▶ [Exercise description]: Scan the listing below for the word "save" and state how many lines hold it. Write nothing but the number.

==============================

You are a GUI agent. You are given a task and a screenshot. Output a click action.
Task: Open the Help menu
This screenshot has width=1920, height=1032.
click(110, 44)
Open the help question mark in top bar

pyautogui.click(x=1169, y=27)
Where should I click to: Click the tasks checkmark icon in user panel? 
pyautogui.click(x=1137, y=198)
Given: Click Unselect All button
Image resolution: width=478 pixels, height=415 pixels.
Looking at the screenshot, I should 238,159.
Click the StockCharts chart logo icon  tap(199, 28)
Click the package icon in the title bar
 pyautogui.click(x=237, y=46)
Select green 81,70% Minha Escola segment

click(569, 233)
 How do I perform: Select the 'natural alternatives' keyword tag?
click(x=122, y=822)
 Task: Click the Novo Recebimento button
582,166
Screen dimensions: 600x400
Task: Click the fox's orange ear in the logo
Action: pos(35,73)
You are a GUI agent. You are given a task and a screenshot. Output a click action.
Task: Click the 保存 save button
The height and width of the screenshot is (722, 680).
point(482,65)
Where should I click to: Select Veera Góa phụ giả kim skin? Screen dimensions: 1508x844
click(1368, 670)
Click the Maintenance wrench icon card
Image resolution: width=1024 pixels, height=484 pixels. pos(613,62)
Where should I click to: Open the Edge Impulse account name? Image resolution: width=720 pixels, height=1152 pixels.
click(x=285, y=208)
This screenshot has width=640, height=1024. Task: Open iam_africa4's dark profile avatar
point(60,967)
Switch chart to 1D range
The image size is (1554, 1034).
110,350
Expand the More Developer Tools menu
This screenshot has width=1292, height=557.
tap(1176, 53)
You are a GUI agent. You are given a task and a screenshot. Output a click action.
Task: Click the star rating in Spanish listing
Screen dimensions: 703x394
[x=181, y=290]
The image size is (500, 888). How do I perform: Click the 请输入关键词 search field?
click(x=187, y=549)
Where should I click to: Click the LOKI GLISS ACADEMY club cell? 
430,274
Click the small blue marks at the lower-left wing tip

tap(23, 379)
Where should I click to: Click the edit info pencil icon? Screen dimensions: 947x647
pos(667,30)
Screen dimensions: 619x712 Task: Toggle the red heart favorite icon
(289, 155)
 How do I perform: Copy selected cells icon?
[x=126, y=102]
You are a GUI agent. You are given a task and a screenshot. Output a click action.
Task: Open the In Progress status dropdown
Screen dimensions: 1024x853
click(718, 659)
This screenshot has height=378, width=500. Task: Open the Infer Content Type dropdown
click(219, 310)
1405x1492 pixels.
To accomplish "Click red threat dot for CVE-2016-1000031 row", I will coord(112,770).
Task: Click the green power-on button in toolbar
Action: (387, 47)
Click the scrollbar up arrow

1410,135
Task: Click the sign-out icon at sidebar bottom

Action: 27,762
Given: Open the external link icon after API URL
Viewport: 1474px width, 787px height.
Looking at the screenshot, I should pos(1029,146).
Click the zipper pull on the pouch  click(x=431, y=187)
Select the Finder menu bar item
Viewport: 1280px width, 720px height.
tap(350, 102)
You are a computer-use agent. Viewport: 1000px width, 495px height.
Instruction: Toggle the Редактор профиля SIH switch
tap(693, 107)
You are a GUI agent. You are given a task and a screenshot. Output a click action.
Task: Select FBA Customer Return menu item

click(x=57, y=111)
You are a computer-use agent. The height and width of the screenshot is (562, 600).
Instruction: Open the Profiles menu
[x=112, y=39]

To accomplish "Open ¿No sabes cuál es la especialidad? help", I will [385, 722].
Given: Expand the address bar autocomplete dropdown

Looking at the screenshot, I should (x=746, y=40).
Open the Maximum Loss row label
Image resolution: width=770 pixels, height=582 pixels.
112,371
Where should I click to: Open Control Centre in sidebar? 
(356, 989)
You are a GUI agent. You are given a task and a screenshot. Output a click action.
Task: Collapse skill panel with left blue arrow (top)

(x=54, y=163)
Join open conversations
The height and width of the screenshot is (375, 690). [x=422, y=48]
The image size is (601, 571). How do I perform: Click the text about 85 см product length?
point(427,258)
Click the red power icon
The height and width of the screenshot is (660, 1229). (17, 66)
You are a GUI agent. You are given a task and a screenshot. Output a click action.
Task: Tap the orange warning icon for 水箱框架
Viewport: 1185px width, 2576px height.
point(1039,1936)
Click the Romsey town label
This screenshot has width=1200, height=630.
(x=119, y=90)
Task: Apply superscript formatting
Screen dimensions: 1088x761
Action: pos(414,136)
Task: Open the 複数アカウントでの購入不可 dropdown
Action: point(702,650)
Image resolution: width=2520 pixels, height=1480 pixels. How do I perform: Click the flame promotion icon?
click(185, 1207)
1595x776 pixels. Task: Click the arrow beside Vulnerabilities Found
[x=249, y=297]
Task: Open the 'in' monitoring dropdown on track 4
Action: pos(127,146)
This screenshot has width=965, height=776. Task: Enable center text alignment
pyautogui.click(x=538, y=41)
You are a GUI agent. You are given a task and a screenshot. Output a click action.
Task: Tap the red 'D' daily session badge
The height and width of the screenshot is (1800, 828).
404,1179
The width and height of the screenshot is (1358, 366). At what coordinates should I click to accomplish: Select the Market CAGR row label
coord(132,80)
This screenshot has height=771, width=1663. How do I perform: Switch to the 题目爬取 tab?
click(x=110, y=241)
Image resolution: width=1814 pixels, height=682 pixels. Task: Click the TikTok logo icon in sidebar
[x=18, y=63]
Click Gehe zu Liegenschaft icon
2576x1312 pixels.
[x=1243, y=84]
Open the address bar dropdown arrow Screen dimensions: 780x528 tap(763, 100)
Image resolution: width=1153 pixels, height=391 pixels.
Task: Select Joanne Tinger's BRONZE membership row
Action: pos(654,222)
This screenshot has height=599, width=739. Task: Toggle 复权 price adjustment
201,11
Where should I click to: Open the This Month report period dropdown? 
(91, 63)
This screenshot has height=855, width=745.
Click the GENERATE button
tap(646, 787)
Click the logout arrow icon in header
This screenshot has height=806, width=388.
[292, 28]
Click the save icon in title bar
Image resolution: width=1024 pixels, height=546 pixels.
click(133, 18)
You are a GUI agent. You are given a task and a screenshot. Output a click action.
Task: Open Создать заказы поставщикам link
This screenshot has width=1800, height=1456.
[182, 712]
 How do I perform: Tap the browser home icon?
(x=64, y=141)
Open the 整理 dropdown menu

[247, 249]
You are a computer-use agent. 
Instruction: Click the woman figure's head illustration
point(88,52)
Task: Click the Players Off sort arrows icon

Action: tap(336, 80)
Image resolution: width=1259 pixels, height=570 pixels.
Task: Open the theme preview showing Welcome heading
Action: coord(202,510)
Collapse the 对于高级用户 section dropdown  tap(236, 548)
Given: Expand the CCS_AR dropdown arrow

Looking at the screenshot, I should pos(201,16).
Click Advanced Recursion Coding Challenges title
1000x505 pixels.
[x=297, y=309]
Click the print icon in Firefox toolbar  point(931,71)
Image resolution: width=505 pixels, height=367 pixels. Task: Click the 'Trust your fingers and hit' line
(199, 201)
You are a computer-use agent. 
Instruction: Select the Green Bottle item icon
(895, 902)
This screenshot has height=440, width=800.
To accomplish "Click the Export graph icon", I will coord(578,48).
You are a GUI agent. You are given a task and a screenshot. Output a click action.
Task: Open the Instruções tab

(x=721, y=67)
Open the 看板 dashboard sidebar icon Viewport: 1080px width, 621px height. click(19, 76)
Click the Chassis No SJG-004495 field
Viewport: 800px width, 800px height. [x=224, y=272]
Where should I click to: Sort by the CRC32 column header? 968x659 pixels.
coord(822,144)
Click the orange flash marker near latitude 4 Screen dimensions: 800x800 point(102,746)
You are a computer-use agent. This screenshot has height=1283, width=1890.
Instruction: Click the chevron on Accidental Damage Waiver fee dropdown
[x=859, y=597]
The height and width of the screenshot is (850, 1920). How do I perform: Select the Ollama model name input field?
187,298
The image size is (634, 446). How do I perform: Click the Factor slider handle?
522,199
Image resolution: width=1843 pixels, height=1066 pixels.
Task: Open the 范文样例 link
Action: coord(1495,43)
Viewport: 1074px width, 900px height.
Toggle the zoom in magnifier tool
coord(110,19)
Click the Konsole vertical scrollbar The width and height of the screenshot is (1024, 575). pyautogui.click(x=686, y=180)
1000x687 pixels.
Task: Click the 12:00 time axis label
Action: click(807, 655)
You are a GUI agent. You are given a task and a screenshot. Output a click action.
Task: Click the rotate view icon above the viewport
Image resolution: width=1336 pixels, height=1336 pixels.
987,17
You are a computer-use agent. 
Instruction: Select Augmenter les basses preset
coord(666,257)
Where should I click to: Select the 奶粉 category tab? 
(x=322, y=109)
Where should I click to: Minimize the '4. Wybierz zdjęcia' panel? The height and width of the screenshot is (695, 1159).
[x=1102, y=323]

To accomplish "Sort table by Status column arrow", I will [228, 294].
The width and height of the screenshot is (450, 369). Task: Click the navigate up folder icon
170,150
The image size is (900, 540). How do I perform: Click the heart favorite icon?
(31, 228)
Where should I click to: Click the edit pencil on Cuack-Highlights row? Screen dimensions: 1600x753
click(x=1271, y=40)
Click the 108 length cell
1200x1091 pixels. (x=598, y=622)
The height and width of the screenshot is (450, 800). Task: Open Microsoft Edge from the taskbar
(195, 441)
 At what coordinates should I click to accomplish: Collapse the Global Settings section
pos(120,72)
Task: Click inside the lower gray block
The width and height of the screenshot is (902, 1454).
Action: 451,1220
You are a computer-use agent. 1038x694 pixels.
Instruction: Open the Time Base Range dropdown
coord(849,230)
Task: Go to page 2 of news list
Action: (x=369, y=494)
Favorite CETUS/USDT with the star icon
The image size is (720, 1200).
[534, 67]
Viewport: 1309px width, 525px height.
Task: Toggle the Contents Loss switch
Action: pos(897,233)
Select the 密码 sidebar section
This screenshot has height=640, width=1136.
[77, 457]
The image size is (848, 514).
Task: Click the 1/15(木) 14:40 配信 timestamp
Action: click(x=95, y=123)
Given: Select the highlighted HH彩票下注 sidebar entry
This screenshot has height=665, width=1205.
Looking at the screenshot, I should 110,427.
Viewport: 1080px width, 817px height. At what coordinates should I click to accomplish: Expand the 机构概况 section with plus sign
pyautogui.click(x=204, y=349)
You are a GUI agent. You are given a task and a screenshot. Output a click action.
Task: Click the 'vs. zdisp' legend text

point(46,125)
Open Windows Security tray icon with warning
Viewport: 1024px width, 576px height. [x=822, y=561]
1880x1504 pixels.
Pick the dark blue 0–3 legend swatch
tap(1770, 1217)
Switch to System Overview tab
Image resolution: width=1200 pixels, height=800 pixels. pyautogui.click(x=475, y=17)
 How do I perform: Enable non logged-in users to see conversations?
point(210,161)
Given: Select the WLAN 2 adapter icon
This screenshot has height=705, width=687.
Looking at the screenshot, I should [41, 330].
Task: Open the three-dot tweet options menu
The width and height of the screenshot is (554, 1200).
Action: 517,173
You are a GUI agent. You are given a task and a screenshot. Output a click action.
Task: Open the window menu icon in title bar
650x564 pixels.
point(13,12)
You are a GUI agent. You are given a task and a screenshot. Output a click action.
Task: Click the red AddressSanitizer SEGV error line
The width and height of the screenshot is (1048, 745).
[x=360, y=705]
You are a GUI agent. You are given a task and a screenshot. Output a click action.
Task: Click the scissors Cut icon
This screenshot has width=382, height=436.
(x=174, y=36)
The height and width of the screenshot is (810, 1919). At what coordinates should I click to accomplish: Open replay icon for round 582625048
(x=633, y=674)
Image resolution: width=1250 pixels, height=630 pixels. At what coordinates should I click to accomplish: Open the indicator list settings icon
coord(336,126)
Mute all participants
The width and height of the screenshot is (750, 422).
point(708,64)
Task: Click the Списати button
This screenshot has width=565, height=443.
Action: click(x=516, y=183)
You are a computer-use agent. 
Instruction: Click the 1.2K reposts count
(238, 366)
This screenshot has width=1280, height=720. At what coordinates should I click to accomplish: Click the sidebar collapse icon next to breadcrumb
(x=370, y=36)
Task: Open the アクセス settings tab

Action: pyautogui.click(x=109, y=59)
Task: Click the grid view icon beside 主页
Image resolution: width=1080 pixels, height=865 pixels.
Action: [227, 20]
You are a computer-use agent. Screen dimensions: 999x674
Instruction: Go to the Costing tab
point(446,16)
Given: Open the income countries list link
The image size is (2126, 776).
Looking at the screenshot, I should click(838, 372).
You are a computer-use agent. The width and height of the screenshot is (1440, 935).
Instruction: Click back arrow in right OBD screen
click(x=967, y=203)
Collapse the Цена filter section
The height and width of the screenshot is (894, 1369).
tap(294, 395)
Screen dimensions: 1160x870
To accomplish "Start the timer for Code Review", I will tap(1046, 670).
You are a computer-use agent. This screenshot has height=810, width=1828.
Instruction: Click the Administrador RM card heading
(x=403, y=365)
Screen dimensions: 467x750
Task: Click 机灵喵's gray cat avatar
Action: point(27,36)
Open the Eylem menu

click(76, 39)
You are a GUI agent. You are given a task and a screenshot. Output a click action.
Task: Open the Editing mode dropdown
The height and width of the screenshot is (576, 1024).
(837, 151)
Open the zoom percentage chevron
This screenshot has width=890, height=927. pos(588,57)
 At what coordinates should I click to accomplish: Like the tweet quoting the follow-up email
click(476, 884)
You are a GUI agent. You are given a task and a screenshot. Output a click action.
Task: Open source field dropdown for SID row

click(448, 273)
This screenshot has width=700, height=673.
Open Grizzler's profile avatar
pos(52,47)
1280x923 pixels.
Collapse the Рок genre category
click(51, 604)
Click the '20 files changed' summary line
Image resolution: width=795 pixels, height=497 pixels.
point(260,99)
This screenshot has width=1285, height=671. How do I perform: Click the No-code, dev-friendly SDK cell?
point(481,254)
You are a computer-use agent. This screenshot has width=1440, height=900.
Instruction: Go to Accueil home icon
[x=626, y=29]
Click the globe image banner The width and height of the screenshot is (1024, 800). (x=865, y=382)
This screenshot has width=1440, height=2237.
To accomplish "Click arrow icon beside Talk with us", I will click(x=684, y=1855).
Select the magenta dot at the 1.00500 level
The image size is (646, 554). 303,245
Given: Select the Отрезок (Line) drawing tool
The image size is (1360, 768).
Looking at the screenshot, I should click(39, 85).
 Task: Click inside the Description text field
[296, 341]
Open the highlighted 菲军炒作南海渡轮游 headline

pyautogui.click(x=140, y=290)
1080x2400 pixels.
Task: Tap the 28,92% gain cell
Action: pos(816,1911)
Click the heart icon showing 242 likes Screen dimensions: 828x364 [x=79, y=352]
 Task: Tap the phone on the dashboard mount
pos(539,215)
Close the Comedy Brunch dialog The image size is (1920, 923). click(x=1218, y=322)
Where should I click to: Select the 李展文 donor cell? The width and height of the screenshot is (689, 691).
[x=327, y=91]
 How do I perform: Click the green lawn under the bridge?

==============================

▶ [Reply]: 2